■ What you need to do:
Put the items from the line with "At what coordinates" up to and including the line with "click(1157, 32)" into a numbered list, skipping any blank lines. Leave the pictures out of your answer.

■ Provided entries:

>> START

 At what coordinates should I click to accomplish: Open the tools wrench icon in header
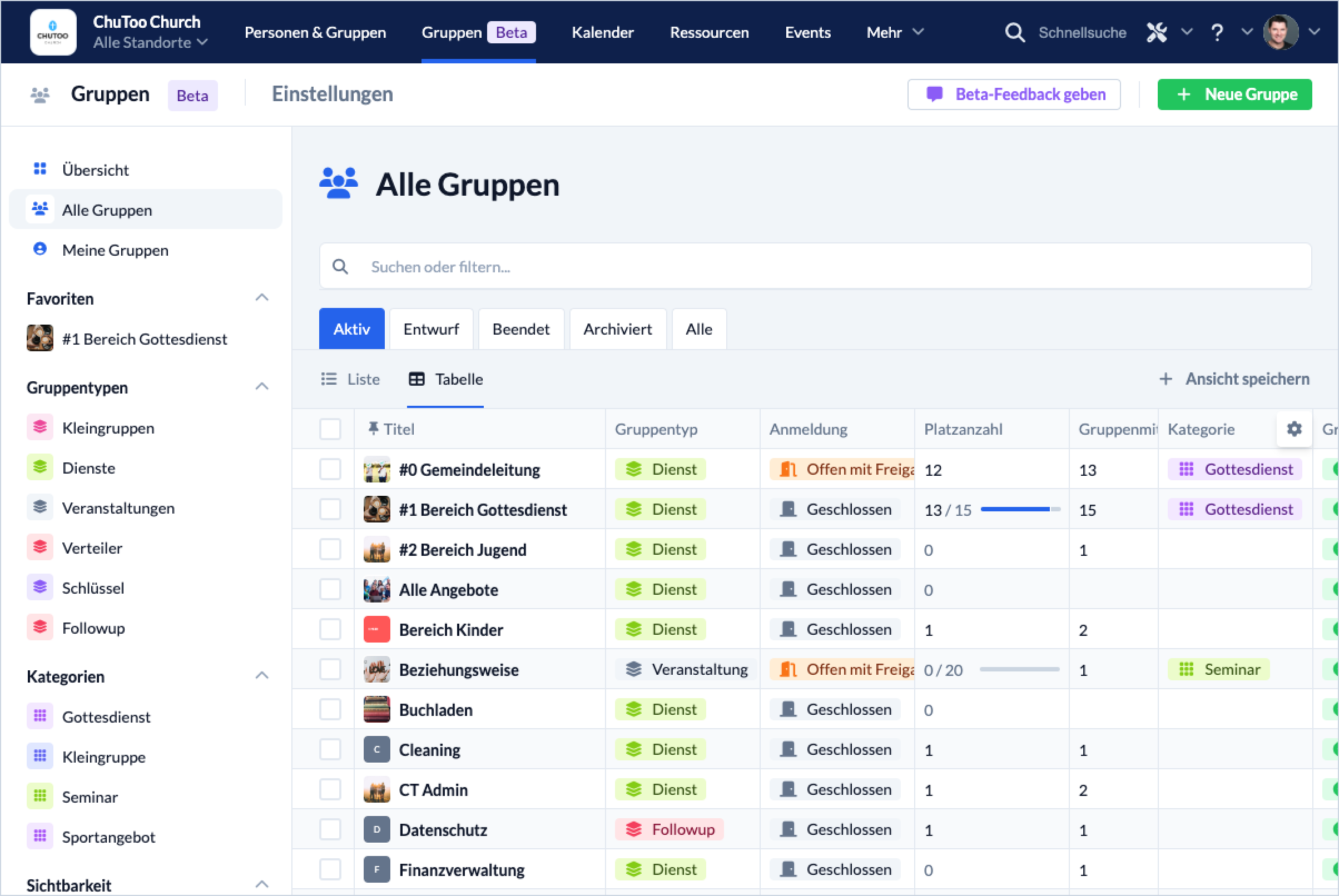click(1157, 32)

>> END
>> START

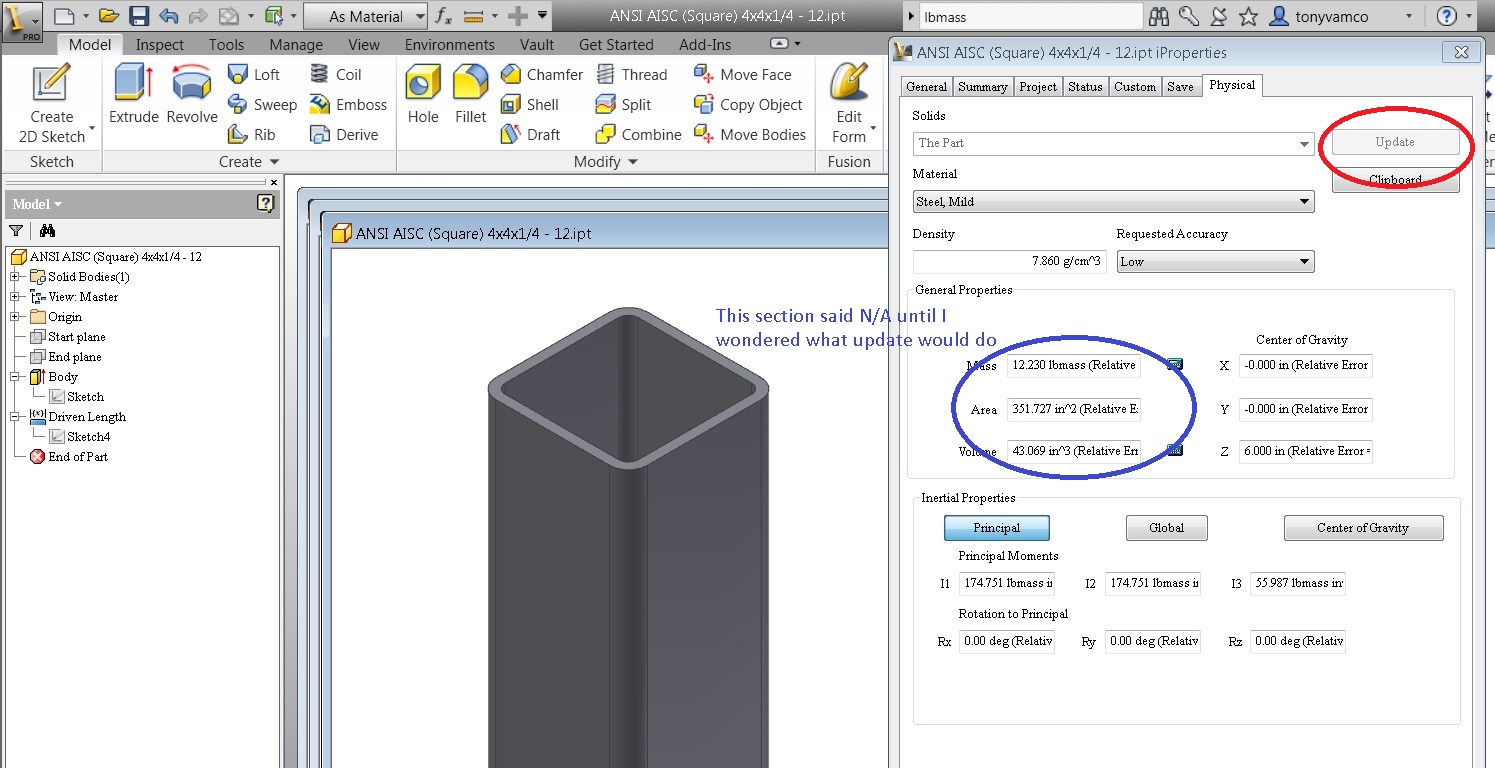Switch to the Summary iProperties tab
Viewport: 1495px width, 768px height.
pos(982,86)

>> END
>> START

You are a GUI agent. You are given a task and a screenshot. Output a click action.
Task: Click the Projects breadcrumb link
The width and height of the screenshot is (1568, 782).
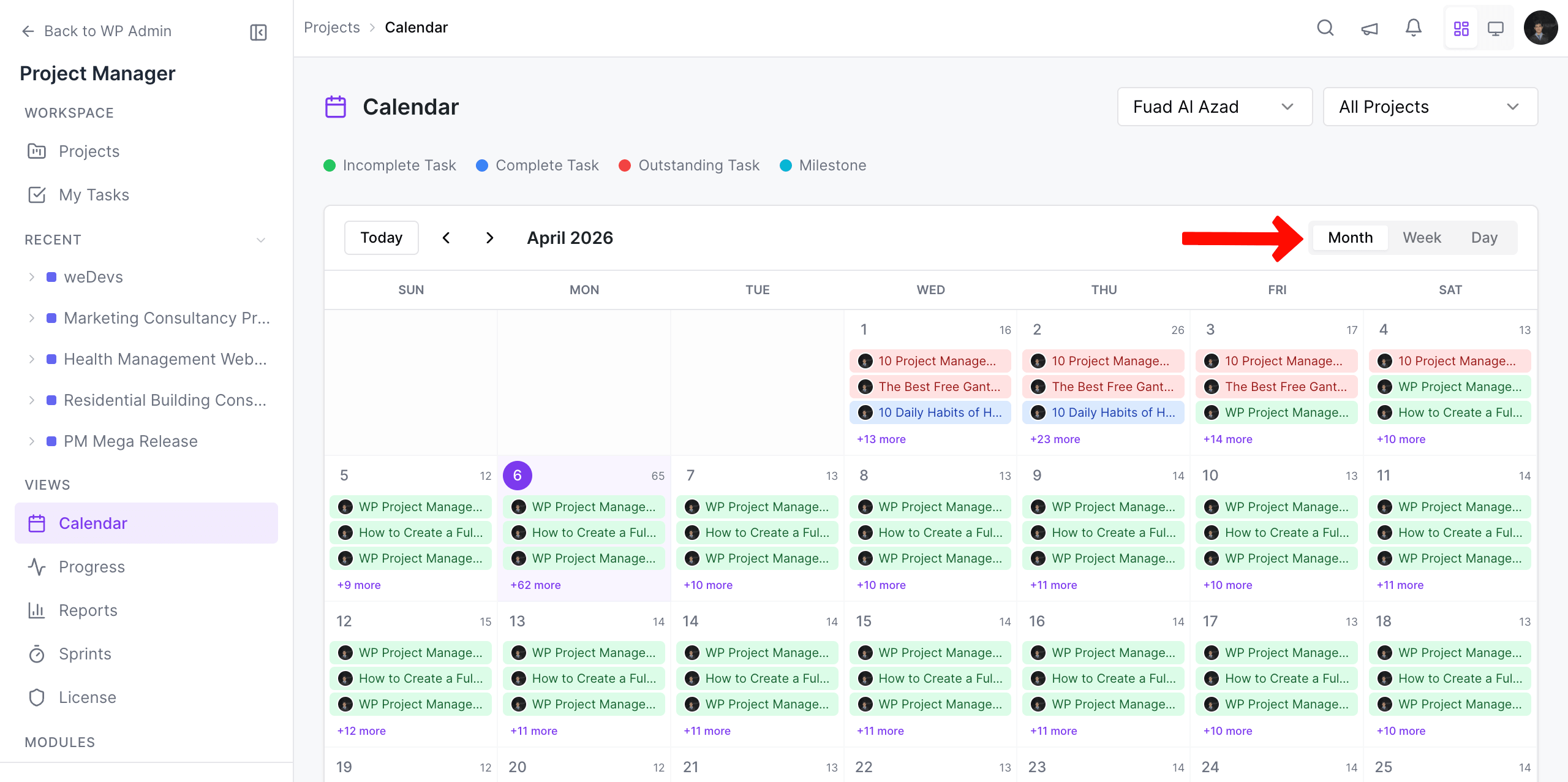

>> END

■ Result below:
1.  At what coordinates should I click to accomplish: Open the tools wrench icon in header
2. click(1157, 32)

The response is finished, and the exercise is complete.